Sansón

[Šimsōn]. Personaje bíblico cu­ya historia se narra en el libro de Los Jue­ces (v.). Una fresca oleada de brío, un sa­broso gusto a comicidad y a aventura, y una pueril participación en el triunfo del bien atraviesan, en límpida vena, las páginas del relato bíblico.

El fondo histórico y literario es de los más sombríos, por la densidad de las amenazas, por la crudeza de las costumbres y por la gravedad de la crisis religiosa interior; pero el alma po­pular sabe individualizar también a su héroe preferido, que resuelve problemas y situaciones con luminosa elementalidad. Di­ríase que Sansón es el protagonista de una novela picaresca o se le compararía de buen grado con el Hércules (v.) del mito pagano o el San Cristóbal de la le­yenda cristiana, si la neta delimitación del ambiente y la precisa índole del relato no nos lo impidieran. Pero lo que no es lí­cito hacer desde el punto de vista de la historia, es sin duda legítimo en el plano relativo del arte.

Por ello Sansón se nos presenta, en un cuadro lleno de color, con todas las notas del héroe popular: prestan­cia física y generosidad de muchacho; ale­gre campechanía, pero también temible im­petuosidad y despreocupado humorismo. Hay que acercársele con circunspección, porque jamás se sabe qué es capaz de hacer aquel gigante: es inagotable. Y como es natural no falta tampoco la mujer, antes al contrario, domina con su peso de sen­sualismo, pero también como don de genti­leza y objeto de tierna bondad. Sobre todo, está el «elevado ideal» nacional y religio­so: no adormecido, ni comprometido, ni teórico, sino constantemente vivo y con­creto y extrañamente mezclado a las aventuras y miserias de la propia vida del héroe. Así, el muchacho que en otro tiem­po fue consagrado a Yahvé con el voto del nazareato, apenas, ya en la adolescencia, ve una mujer filistea, se enamora de ella y la quiere para sí. Ante el ímpetu de su pasión nada valen los escrúpulos ni los razonamientos paternos.

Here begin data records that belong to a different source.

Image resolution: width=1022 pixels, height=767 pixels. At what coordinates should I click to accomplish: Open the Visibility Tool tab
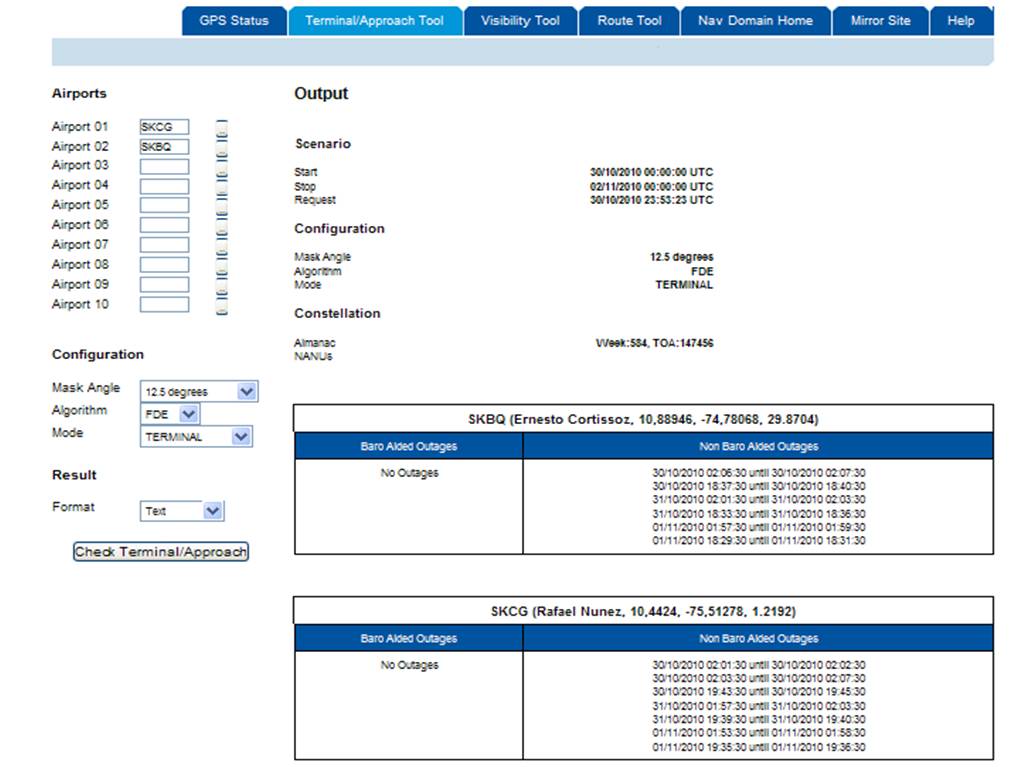pyautogui.click(x=519, y=19)
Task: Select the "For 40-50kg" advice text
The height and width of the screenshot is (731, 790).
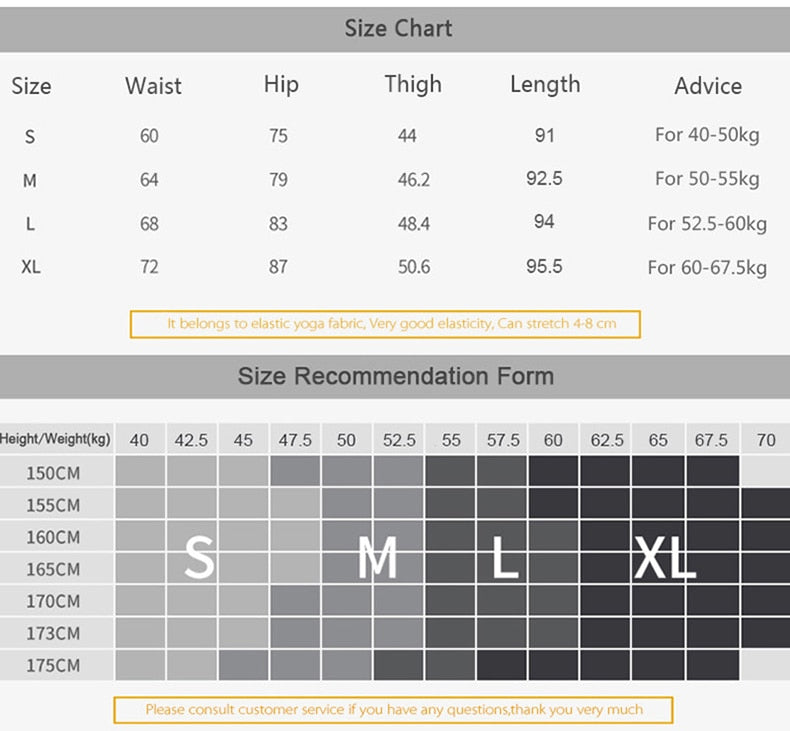Action: 707,135
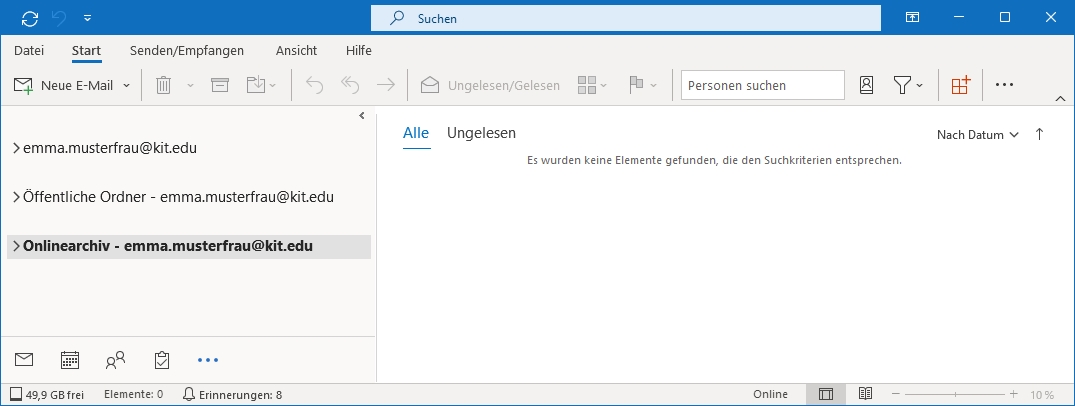The image size is (1075, 406).
Task: Click the Personen suchen input field
Action: pyautogui.click(x=762, y=86)
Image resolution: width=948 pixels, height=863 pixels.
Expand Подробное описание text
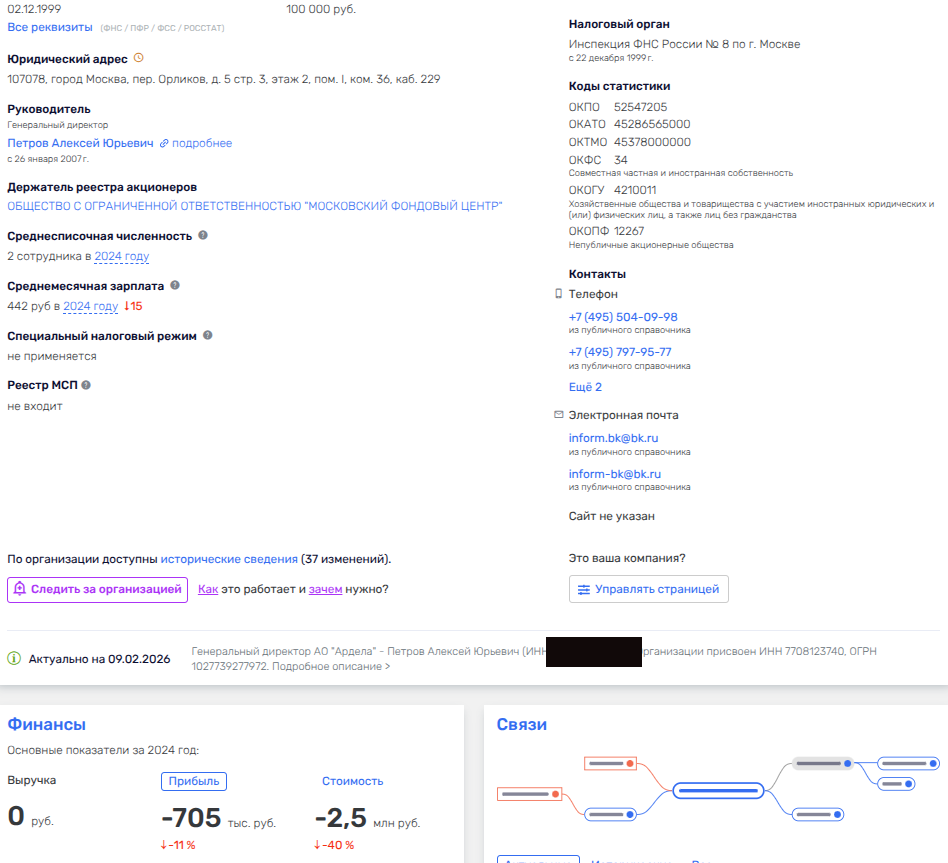[331, 666]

Sansón es hombre decidido e inmediato: «Dámela, porque me gusta». A lo largo del camino ha abierto la cabeza a un león, como si fuera un cabrito; luego ha encontrado miel silves­tre, y ahora, con pueril aire triunfador, compone con aquellos elementos una adi­vinanza para los comensales de su boda. Pierde (pero siempre es la mujer la que le vence); y por lo demás, poco importa, pues treinta filisteos, a quienes da muerte y despoja, pagan hoy por él. Mañana, cuan­do aquella mujer, verdaderamente amada, ya no será suya, llegará el momento de incendiar las mieses con las colas de las zorras. Naturalmente Sansón es un hombre aislado, y por ello los suyos, aunque le vean con simpatía, le tienen cierto miedo y acaban entregándole al común enemigo. No importa: Sansón sabrá salir del paso una vez más con tranquila desenvoltura.

Diríase que el propio Yahvé tiene para con él la indulgencia de un padre para con su hijo; y cuando, tras la agotadora batalla con mil adversarios, «se muere» de sed, hace manar para él agua de la piedra de Lehi, y Sansón «bebe de ella y se siente resucitar». En Gaza creen tenerle ya pri­sionero en casa de la meretriz donde tran­quilamente ha entrado; pero por la noche se escapa no menos tranquilamente, lleván­dose en hombros los batientes y el quicio de la puerta de la ciudad. Finalmente llega la hora de su derrota, perpetrada por la mujer a quien «ha descubierto su corazón»: Dalila (v.), la astuta encarnación del he­chizo femenino que siempre le ha vencido y traicionado. Capturado, cegado y obli­gado a dar vueltas a la piedra de un molino, el que en otro tiempo fuera alegre aventu­rero, el altivo reivindicador de los derechos de Israel, no es más que un sombrío mon­tón de carne de ojos vacíos.

Pero en la dura prueba Sansón se recobra — recobra sus fuerzas y su valor que le vienen de Dios — y, liberándose de ataduras exterio­res, se completa y se expresa en toda su grandeza. Su último gesto nada tiene de cómico: es el final trágico pero triunfante, es el supremo recurso de un indómito hé­roe. Así, ese pecador creyente, ese cuerpo atlético dotado de tanta alma, es símbolo de una humanidad, rica en juventud y en ideales, y fruto de un arte que tiene valor de universalidad.